It is evident that the mortgage industry is in transition as a result of new and more robust governmental regulations (i.e. Dodd Frank and subsequently, the Consumer Financial Protection Bureau (CFPB)). Such regulatory environment changes typically result in new process implementations by servicers and third-party service providers. These can involve training, investments in infrastructure as well as human resources. Third-party service providers regularly assist servicers in executing several tasks associated with loan maintenance; activities that servicers cannot support or that they do not have the expertise to complete. Servicers’ oversight on these providers is key, but more important is the need to maintain a stable business relationship with the third-party provider that allows for flexibility and adaptation of regulatory changes.

Resources that enable servicers to comply with the regulatory standards imposed by government or other entities while providing strong quality assurance processes that assist in mitigating the risk of non-compliance are paramount. Today, choosing providers that promote best business practices, in addition to effective mechanisms to maintain current changes has become a challenge. Now the question is: what do third-party service providers need to do to satisfy servicers’ regulatory expectations?

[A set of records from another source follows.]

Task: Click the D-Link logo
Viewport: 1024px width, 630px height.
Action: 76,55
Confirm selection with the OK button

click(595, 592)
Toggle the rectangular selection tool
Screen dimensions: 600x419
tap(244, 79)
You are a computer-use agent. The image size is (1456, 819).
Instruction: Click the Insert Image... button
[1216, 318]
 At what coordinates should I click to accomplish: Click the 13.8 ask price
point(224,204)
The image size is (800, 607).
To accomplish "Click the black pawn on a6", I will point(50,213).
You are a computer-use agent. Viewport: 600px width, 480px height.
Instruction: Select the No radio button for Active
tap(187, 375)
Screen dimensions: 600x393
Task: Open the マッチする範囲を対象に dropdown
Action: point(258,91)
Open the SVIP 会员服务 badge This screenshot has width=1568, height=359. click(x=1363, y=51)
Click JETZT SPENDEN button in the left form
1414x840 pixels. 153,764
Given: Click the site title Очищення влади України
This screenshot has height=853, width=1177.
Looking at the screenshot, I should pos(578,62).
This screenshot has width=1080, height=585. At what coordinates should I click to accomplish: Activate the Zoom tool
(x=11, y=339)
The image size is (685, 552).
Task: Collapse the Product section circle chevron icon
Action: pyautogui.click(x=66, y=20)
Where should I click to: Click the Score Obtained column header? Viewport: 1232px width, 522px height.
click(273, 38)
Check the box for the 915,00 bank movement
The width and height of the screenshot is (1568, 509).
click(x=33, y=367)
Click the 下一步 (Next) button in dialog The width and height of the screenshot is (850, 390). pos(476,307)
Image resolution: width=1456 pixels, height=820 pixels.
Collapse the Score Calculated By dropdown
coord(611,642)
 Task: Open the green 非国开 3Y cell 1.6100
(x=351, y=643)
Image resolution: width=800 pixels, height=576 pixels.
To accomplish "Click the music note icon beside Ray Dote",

Third-party service providers must review and become familiar with constantly changing industry requirements. Parties need to agree on any required changes and establish an effective means of communication as they are implemented. Collaboration with the servicer is important to ensure the effective use of resources, such as personnel and systems to guarantee business continuity.

At times, third-party service providers might need to make a technology investment or allocate human resources to adhere with new rules. A review of the provider’s current operations to include the volume of the files processed, the company size and the services/products offered will determine if further investments are warranted. Third-party service providers can use review models such as Enterprise Risk Assessments (ERA) and capacity planning as effective tools to evaluate the legal, operational and financial effect of new regulatory requirements.

Transparency across all departments is critical

To ensure success there are steps that third-party service providers must follow:

  1. Educate—clients (servicers) must know all of the provider’s efforts to ensure industry requirements compliance;
  2. Communicate—the compliance program, security/technology practices, recruiting techniques, employees/contractor training, trade associations’ membership, quality assurance or other related internal controls need to be verbalized;
  3. Share—has the company received any independent certifications (i.e. SOC2); explain why that is so important; and
  4. Identify—who is the team responsible for overseeing compliance—legal compliance and audit? Identify them so there will not be any confusion as to who is responsible.

Clients need to understand the controls and business practices implemented by the third-party provider to help create a solid business balance between the parties involved in loan maintenance. It is important that third-party service providers be attuned to the regulatory changes and be able to respond in a timely manner.